Mudanzas y otras pérdidas
Vivir es increíble, los cambios son para bien, crecer es una aventura maravillosa. Pero... vivir duele, los cambios duelen, crecer duele, esto último es un hecho que nuestros padres no tenían muy claro cuando nosotros éramos chicos. Se hablaba de la infancia como un lugar paradisíaco, la época de la inocencia, donde no había sufrimiento, nuestros padres nos decían "niños pequeños problemas pequeños" y les costaba reconocer el dolor que hoy sabemos que la vida nos causa a todos, incluidos los chicos.
En cada situación placentera o de crecimiento hay una pérdida, a veces pequeña y otras enorme. Porque mudarse a una casa nueva es genial pero también vamos a extrañar la casa vieja que está repleta de nuestra historia, experiencias, recuerdos; nos llevamos todas nuestras cosas pero no podemos llevarnos la mancha de humedad con la que nuestro hijo jugaba a que era la sangre de un pirata que murió en la batalla, ni podemos llevarnos el agujerito que hizo nuestra hija en la pared el día que se enojó con nosotros porque no la dejábamos comer otro caramelo. Ni podemos llevarnos a la vecina que nos convidaba sus galletitas caseras. Esto ocurre incluso cuando la casa nueva es mejor y más grande que la anterior.
En una época armé un consultorio nuevo para mí en una casita al fondo del jardín, era luminoso, tranquilo, amplio, con muebles nuevos, un lugar muy cálido y acogedor, y a pesar de eso me costó mucho mudarme del anterior, que en cambio era chiquito, oscuro, ruidoso porque daba a la calle… pero era mi consultorio hasta ese momento y no me era sencillo cortar y empezar de nuevo en un ámbito sin historia, sin recuerdos, sin vínculos. No estaba segura de poder ser la misma en el nuevo ámbito. Obviamente pude y fue genial la mudanza, pero no durante unos cuantos y largos días (por no decir meses).
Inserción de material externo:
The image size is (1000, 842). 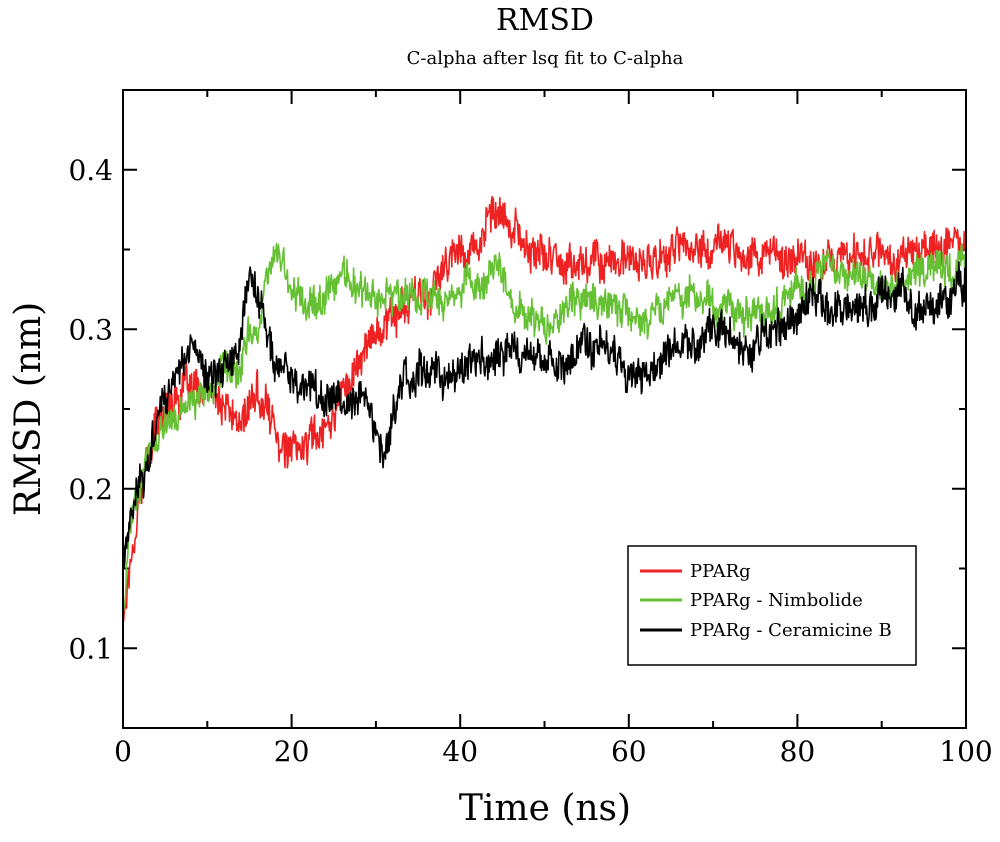 What do you see at coordinates (292, 752) in the screenshot?
I see `x-tick-label: 20` at bounding box center [292, 752].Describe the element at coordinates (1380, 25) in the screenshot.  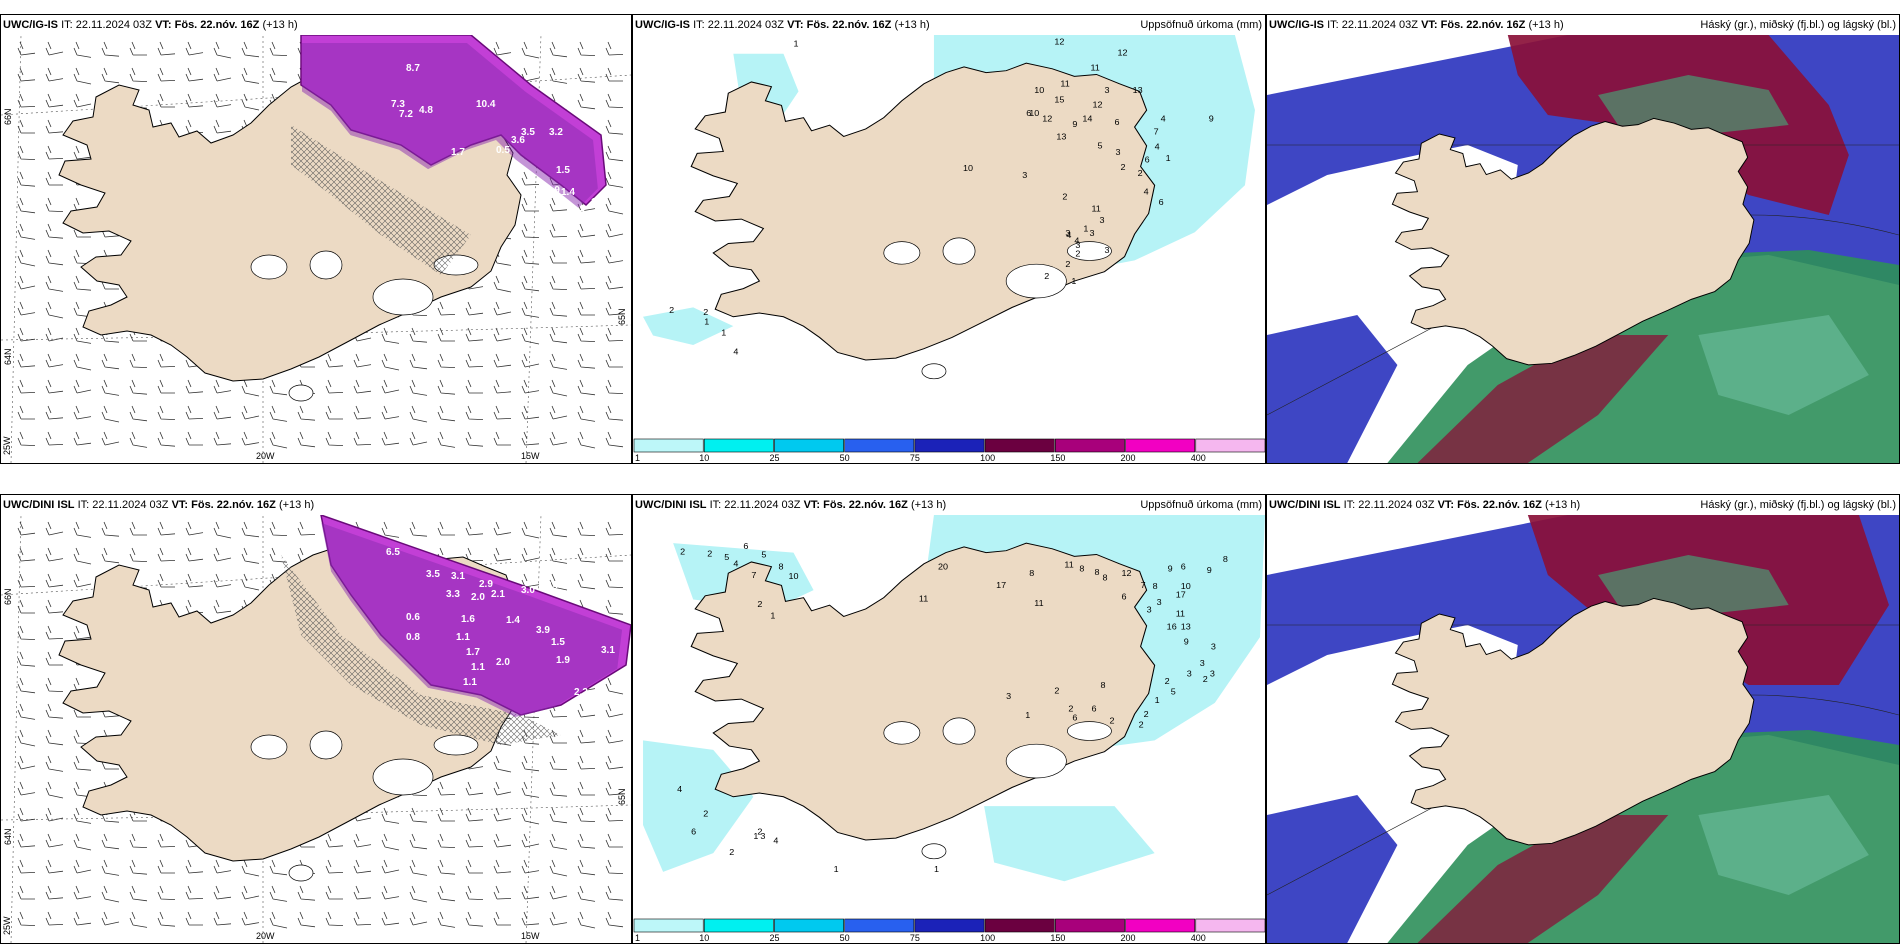
I see `init-time: 22.11.2024 03Z` at that location.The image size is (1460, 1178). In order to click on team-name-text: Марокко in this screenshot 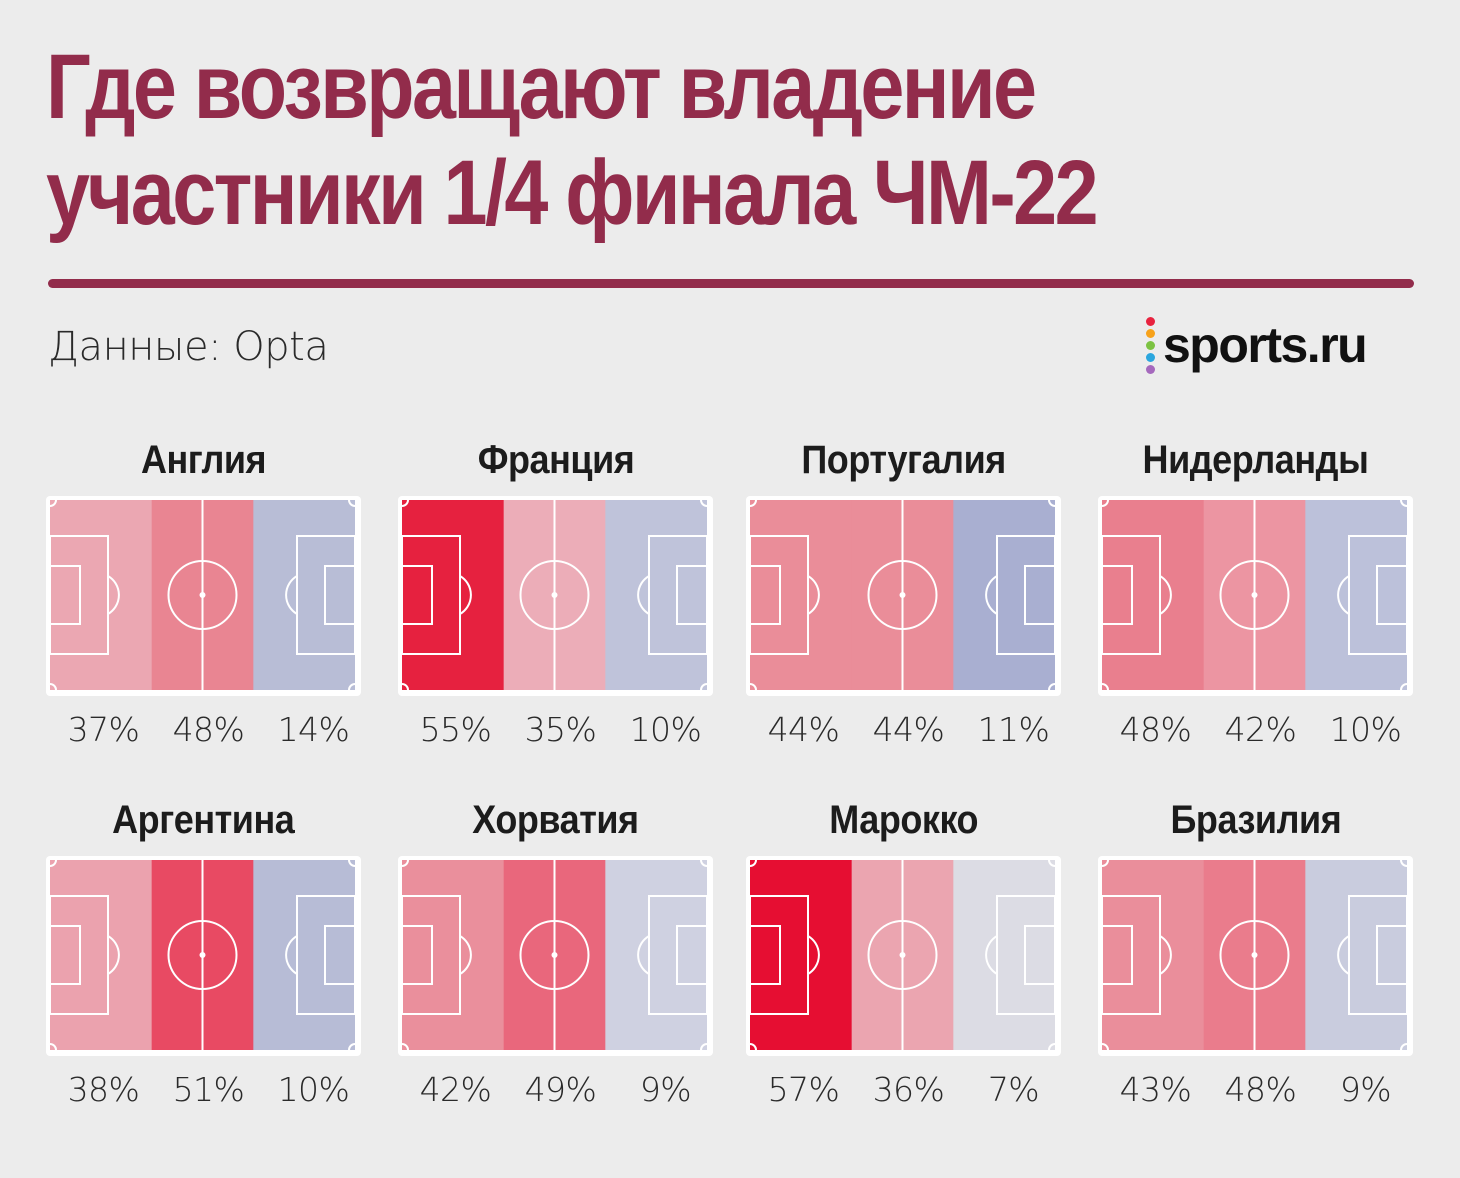, I will do `click(904, 820)`.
Lo mismo pasa en otros temas grandes, cuando nos mudamos por trabajo a otro país o de ciudad, cuando cambiamos a los chicos de colegio o cuando cambiamos el auto, o en temas más chiquitos como dejarle la bici o un piyama a nuestro hermano menor porque nos quedan chicos, o jubilar una remera que nos gusta mucho y que ya es un harapo. Pasan los años y celebramos el crecimiento de nuestros hijos, mientras al mismo tiempo empezamos a despedirnos de la juventud, nos enojamos y nos amigamos con las primeras pequeñas arrugas y los inevitables achaques.
Rara vez se presenta un cambio que sea sólo disfrute y cero dolor. En ellos hay cuatro paradas, o estaciones: lo lindo y lo feo de lo nuevo, y lo lindo y lo feo de lo anterior. Como no queremos que nuestros chicos sufran o lo pasen mal solemos enfatizar lo lindo de lo nuevo (la casa es grande, vas a tener tu propio cuarto, está más cerca de la casa de tu amigo) y lo feo de lo viejo (casi no tenía jardín, era oscura y lejos de tu amigo) y no les validamos la otra mitad que también perciben: ellos no reconocen como propios el olor, los ruidos, los espacios de la casa nueva y por eso todavía no les gusta tanto, o extrañan un montón el ruido del tren que en esta casa no se escucha, o la forma en que entraba la luz por la ventana a la mañana, o la seguridad que les daba el reconocer cuál puerta se abría o quién se acercaba porque de tanto escucharlos lo sabían de memoria. Estas cuestiones parecen mínimas pero no lo son para los chicos, porque tienen que empezar de nuevo de cero a armar esas pequeñas certezas y seguridades que lleva tiempo armar.
Para que ellos puedan hacer un buen duelo y una despedida que les permita soltar lo anterior, que no los deje atados a lo perdido con hilos invisibles, o derrochando energía en sus intentos de no conectar con ese dolor, tenemos que hablar de los cuatro temas; aunque parezca al hacerlo que estamos haciéndolos sufrir, en realidad estamos ayudándolos a procesar e integrar en ellos lo que de todos modos está, nos guste o no reconocerlo. De ese modo los acompañamos a sortear los cambios de hoy y los preparamos para los muchos e inevitables cambios que van a llegar a sus vidas.